*** Opening READING TEXT ***
By CDCR Secretary Scott Kernan
I am not sure this organization truly understands the significant achievements it has realized in the last few years. I also fully appreciate that some, both inside and out, may not even view these changes as achievements. These naysayers will focus on the indisputable “bad things” that happen both in the prisons and on parole. These “bad things” have been a part of incarceration in our state since a prison boat was docked in the San Francisco bay in the 1850s. It is even more remarkable that the California Department of Corrections and Rehabilitation has persevered throughout this remarkable period of reform of our criminal justice system while still managing the other daily problems we face.
Literally every division in headquarters and the field has been challenged to address the constant workload of the organization while managing this reform. You have all changed how we incarcerate and rehabilitate in this State and displayed the courage to begin solving long-standing seemingly intractable problems in this imperfect system. For many years a number of these problems have been left unaddressed because of politics, risk aversion and lack of consensus. We have so many stakeholders with a say that we became organizationally paralyzed and these problems were allowed to fester for decades. CDCR is confronting these problems head on and the system is better for it.
As an example, over 20 years ago correctional executives attempted to address escalating violence and created sensitive needs yards (SNY). The idea was simple: move inmates that were threatened in the general population and create yards where they could live safely. About one-third of our over 129,000 inmates today are housed in these yards. New SNY gangs have emerged, the violence has escalated, the bifurcated system has challenged all of our systems (custody, population management, health care, mental health, etc.) and this intractable problem has resulted in the largest protective custody population in the nation. This well-intended policy simply has not worked, but doing anything about it is risky. Diverse opinions on how to tackle the issue resulted in no action for years and the problem continues to fester.
In this era of significant criminal justice reform, a window to address the SNY problem has emerged and the Department is taking it. We opened two of our new in-fill facilities as integrated (programming) yards. It doesn’t matter if an inmate is SNY or general population: if he or she is going to be housed at one of these facilities with enhanced programming and privileges, there could be no prison politics. California Correctional Health Care Services was next to take on the issue with the thought that if you are housed at a prison health care facility, you need to be a programming inmate. We are integrating our enhanced out-patient populations with the underlying thought that if you’re severely mentally ill, your focus should be on treatment not prison games. Further steps are planned at our fire camps and minimum-support facilities with the thought that if you are getting two days off your sentence, plus Proposition 57 opportunities, for every day served, you need to co-exist peacefully, just as you will have to in the community.
*** Closing READING TEXT ***
Can you restate the passage on CDCR reform starting at "By CDCR Secretary" and ending at "problems we face.", renaming every "naysayers" to "critics"?
*** Opening ENTRIES SHOWN ***
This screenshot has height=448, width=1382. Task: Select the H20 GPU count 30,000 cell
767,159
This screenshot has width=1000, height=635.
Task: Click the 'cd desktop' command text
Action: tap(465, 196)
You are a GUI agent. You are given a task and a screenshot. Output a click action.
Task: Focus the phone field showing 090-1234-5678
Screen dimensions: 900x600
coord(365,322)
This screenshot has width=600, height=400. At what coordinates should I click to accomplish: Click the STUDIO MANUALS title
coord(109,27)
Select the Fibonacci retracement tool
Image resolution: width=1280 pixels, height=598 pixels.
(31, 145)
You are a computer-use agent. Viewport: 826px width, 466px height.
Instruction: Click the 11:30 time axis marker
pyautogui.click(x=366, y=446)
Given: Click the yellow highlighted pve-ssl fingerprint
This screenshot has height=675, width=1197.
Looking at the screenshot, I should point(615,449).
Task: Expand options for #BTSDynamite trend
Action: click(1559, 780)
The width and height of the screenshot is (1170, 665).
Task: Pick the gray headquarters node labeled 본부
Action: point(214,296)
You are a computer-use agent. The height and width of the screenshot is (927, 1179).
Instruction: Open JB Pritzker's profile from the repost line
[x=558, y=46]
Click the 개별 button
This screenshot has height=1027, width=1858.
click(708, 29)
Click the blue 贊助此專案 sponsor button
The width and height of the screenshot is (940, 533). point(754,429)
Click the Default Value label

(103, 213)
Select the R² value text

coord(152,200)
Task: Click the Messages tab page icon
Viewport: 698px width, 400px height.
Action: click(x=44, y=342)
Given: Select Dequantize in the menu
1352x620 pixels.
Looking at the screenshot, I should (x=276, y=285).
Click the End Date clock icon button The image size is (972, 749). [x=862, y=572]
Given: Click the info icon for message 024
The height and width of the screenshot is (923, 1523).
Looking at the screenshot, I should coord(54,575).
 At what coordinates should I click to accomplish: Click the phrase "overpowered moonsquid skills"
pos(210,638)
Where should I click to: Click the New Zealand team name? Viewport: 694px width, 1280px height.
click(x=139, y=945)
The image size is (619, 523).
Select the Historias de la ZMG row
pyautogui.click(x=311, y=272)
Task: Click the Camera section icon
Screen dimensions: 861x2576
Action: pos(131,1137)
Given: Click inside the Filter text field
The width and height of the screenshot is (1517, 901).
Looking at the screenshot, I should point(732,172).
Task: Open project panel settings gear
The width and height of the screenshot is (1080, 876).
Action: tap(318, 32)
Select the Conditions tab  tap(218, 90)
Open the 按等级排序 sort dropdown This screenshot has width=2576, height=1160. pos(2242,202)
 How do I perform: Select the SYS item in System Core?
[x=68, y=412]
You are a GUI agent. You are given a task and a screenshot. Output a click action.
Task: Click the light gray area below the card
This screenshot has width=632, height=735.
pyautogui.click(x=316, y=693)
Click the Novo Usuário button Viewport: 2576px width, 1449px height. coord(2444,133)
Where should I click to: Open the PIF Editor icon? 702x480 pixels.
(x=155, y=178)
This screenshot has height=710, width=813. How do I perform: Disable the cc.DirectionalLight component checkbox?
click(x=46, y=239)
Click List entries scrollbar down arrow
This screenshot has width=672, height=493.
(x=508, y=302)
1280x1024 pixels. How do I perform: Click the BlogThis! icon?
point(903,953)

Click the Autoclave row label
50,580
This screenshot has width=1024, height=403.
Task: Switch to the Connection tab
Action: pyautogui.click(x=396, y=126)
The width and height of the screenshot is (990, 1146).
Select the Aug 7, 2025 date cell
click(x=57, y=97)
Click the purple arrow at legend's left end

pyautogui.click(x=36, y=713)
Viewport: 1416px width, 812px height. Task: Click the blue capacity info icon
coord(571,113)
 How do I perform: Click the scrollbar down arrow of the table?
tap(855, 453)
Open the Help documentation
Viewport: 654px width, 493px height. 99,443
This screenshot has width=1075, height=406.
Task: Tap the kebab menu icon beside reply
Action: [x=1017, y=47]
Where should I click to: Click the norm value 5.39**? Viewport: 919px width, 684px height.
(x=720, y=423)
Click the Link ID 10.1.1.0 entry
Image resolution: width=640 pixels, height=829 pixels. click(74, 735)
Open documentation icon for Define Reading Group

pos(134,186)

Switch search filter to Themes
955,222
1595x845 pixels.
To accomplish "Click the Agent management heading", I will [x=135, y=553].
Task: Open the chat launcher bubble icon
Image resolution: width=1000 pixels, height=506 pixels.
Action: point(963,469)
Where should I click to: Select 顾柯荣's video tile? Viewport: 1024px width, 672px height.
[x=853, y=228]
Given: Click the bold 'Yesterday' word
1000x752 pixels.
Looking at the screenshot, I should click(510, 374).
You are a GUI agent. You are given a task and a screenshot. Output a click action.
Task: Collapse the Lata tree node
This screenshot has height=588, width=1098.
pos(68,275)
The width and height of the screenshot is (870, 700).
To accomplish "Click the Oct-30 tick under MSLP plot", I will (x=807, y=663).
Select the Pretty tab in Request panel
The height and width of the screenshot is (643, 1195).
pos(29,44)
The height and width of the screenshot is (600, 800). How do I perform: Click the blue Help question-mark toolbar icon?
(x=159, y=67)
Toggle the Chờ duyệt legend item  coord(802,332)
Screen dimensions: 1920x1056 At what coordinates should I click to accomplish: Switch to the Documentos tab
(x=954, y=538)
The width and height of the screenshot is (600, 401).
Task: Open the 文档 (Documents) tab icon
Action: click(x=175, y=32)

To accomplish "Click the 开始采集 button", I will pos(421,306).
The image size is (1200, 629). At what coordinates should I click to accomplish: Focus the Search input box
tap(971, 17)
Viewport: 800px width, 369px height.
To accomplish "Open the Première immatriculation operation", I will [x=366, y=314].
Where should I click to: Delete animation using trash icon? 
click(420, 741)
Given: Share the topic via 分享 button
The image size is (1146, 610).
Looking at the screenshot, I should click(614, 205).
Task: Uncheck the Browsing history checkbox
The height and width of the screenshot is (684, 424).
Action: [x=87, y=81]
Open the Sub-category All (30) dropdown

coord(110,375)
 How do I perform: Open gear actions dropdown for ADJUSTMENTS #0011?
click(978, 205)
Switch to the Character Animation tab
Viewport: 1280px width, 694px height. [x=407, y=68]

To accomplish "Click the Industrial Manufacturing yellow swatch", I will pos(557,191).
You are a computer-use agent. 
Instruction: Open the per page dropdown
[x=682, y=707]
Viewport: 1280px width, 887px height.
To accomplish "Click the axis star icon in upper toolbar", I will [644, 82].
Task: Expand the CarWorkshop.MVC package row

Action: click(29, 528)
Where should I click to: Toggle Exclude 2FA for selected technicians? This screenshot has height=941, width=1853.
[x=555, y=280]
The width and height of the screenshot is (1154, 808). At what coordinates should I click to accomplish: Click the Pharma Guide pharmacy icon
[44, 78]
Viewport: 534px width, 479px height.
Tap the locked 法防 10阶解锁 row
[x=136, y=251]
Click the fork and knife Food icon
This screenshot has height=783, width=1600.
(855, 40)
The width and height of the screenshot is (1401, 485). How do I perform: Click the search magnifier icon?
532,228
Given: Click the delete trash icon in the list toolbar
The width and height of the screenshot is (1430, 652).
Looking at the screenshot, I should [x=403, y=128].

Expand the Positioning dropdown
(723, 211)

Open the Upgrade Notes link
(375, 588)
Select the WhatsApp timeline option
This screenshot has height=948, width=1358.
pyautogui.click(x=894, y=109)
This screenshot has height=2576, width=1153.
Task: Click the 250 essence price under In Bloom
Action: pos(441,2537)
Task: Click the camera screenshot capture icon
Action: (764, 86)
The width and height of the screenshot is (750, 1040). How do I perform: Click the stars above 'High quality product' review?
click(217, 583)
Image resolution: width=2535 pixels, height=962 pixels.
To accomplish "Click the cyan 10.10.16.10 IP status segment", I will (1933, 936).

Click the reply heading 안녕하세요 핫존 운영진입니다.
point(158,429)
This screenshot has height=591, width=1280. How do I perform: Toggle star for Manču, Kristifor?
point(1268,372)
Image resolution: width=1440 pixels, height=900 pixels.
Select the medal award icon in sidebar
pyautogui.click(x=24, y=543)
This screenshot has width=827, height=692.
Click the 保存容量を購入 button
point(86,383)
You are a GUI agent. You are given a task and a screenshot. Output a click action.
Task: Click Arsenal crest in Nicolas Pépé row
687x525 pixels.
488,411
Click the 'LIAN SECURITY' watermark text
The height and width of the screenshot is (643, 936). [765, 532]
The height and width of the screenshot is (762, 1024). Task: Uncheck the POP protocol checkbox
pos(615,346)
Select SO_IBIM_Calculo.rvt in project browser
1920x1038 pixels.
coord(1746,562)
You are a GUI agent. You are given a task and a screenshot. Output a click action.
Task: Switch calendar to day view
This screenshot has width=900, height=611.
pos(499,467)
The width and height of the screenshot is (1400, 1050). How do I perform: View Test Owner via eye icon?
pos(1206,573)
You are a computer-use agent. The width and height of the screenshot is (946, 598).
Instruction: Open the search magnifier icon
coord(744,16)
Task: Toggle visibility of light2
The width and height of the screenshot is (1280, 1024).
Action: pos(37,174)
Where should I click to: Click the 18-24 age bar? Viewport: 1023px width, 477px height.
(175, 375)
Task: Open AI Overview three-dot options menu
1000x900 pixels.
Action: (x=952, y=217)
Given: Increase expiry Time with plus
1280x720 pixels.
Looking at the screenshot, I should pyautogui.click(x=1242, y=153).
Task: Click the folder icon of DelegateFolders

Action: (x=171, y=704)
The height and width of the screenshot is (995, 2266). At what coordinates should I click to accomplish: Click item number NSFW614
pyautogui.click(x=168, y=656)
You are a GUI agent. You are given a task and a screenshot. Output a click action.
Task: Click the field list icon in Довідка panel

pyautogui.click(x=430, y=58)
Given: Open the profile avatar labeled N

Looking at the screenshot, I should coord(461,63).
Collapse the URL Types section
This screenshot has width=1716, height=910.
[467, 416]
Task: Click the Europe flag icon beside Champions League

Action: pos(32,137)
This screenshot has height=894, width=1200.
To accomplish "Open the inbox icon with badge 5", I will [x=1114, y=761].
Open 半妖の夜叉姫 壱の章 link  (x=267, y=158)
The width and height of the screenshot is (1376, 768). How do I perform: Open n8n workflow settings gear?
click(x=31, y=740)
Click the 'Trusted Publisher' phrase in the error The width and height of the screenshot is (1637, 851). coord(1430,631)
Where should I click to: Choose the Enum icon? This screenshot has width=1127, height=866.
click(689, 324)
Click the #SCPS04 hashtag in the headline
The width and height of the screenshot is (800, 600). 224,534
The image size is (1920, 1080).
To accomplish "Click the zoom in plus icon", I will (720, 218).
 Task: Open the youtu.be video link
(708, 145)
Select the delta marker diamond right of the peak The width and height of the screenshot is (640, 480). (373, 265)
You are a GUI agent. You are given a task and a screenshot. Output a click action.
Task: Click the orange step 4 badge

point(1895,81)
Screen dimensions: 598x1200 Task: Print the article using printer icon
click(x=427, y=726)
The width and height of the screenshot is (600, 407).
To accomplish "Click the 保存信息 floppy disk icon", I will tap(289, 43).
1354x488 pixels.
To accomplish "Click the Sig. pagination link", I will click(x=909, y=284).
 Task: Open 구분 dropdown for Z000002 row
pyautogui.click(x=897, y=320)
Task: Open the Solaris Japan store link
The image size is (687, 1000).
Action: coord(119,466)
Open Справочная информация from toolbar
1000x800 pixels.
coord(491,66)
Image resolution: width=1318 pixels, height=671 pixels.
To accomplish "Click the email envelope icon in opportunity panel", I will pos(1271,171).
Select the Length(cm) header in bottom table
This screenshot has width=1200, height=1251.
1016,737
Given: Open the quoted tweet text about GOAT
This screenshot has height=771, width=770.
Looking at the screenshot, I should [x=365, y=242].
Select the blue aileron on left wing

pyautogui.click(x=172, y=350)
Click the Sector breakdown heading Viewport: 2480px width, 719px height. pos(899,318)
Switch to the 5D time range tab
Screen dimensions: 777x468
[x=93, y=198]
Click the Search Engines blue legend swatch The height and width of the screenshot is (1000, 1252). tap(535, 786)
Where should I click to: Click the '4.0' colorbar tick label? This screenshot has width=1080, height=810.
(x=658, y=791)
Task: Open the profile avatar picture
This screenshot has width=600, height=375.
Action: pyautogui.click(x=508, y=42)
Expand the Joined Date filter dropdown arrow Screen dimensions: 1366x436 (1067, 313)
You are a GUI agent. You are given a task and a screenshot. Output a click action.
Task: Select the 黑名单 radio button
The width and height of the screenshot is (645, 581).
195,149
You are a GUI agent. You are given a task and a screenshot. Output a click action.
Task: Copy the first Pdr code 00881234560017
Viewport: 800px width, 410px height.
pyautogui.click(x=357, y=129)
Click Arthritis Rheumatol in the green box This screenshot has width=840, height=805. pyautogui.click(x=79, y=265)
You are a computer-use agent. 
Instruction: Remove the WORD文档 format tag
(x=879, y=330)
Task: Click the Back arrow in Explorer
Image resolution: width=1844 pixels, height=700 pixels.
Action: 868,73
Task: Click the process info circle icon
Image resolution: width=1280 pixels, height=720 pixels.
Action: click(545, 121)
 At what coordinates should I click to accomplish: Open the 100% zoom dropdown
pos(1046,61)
*** Closing ENTRIES SHOWN ***
**OUTPUT OF THE TASK**
By CDCR Secretary Scott Kernan
I am not sure this organization truly understands the significant achievements it has realized in the last few years. I also fully appreciate that some, both inside and out, may not even view these changes as achievements. These critics will focus on the indisputable “bad things” that happen both in the prisons and on parole. These “bad things” have been a part of incarceration in our state since a prison boat was docked in the San Francisco bay in the 1850s. It is even more remarkable that the California Department of Corrections and Rehabilitation has persevered throughout this remarkable period of reform of our criminal justice system while still managing the other daily problems we face.